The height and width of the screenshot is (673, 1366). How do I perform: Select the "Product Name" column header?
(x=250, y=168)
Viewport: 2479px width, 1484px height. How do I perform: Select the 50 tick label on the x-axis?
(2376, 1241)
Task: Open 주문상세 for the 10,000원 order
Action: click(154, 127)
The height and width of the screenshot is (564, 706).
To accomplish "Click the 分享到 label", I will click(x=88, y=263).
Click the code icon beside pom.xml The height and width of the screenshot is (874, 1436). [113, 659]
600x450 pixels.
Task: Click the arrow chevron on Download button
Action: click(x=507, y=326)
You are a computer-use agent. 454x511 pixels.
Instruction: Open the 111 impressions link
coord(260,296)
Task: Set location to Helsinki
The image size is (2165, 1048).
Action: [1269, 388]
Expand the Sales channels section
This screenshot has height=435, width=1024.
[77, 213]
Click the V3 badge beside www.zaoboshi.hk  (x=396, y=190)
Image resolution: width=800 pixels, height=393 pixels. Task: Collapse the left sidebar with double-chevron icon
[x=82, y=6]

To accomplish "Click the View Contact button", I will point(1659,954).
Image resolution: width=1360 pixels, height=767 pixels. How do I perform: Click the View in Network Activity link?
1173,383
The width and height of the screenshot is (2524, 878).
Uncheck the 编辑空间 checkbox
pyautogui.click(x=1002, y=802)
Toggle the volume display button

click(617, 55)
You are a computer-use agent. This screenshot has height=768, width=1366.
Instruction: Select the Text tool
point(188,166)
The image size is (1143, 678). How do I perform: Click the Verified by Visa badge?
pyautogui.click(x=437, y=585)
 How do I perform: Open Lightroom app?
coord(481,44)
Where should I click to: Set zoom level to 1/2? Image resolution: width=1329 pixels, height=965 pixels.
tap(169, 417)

——————

> **What to produce**
Starting with the line that contains "Where should I", print every line through the end of the entries above exactly as written, both boundary lines included, and nothing else.

> **Answer for this exercise**
Where should I click to: Set zoom level to 1/2? Image resolution: width=1329 pixels, height=965 pixels.
tap(169, 417)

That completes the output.